Talvez a Idade Média pudesse ser tema de uma nova versão musical de um país que se prepara para realizar o maior evento esportivo do planeta, mas que ainda insiste em repetir práticas medievais de violência contra a cidadania, especialmente contra as mulheres.
Enquanto a tocha olímpica corre as ruas das cidades brasileiras incendiando a todos com o “espírito olímpico”, revelamos nossa face indiana de perversidade quando trinta e três homens abandonaram suas humanidades e, em reiteração da cultura do estupro, apagaram a chama da alegria. O Brasil repetiu a barbaridade medieval que Nova Déli, em dezembro de 2012, apresentou a um mundo perplexo, quando Jyoti Singh sofreu violência praticada por seis desumanos.
Somente venceremos se a indignação
se transformar em luta pelo respeito às mulheres
Assim como o triste episódio indiano tornou-se um ponto de inflexão no debate sobre a violência sexual na Índia, culminando com a aprovação imediata de leis mais rigorosa de punição desses crimes, espera-se que o Brasil avance não apenas na aprovação de novas leis, mas no ataque definitivo à cultura do estupro.
Essa indesejada cultura que culpa as vítimas pela agressão não pode permanecer tendo espaço nem no Brasil, nem na Índia, nem em qualquer outro local civilizado. O rape culture (cultura do estupro) desenvolvida pela reflexão feminista americana, do início da década de 1970, mostra um conjunto complexo de crenças que encorajam agressões sexuais masculinas e apoiam a violência contra a mulher. O desvalor às pessoas procura justificar o assédio verbal com conotações sexuais, os assédios físicos e, por fim, a detestável prática do estupro.

□ □ □ □ □ □ □

■ **LISTA DE ATIVIDADES**
(1) Transcreva literalmente o trecho do texto sobre a cultura do estupro que vai de "Talvez a Idade" até "contra as mulheres.".
(2) Dê continuidade ao texto sobre a cultura do estupro a partir do ponto em que ele termina.
A listagem não tem nenhuma relação com o texto sobre a cultura do estupro.

■ **DADOS FORNECIDOS**
□ □ □ □ □ □ □

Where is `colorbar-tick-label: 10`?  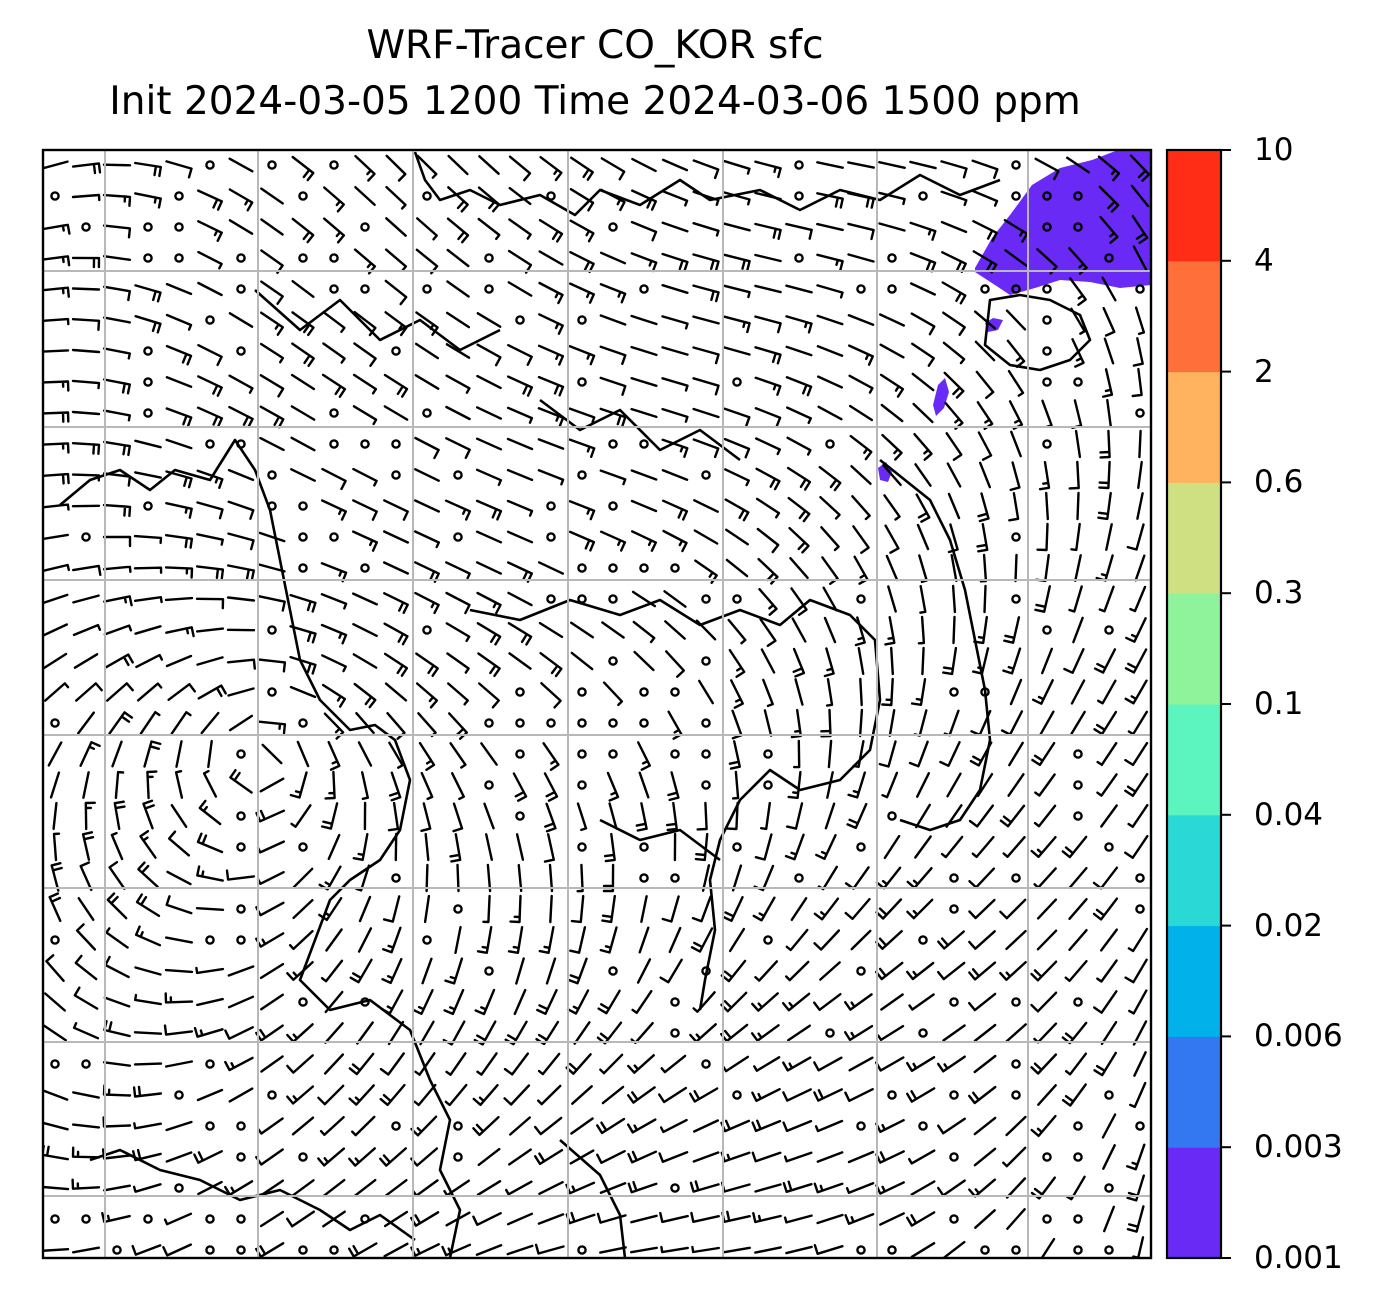 colorbar-tick-label: 10 is located at coordinates (1274, 150).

□ □ □ □ □ □ □

■ **RESPOSTAS**
(1)
Talvez a Idade Média pudesse ser tema de uma nova versão musical de um país que se prepara para realizar o maior evento esportivo do planeta, mas que ainda insiste em repetir práticas medievais de violência contra a cidadania, especialmente contra as mulheres.

(2)
Um país que repete o Haiti ou a Índia e, ao mesmo tempo, teima em ser vitrine mundial de coexistência pacífica de todos os povos somente poderá ter êxito se demonstrar efetivo combate ao machismo, em toda a sua extensão.
Perderemos o jogo se, junto com as medalhas, levarmos ao pódio a ideia de um país onde mulheres podem ser vistas como objeto de satisfação das mentes doentias de homens que desconhecem a sua humanidade.
Como lembrava José Lins do Rego, só alcança o espírito olímpico quem chega à vitória para engrandecê-la. Somente venceremos, com ou sem medalhas, se a indignação atual se transformar numa luta definitiva pelo respeito às mulheres.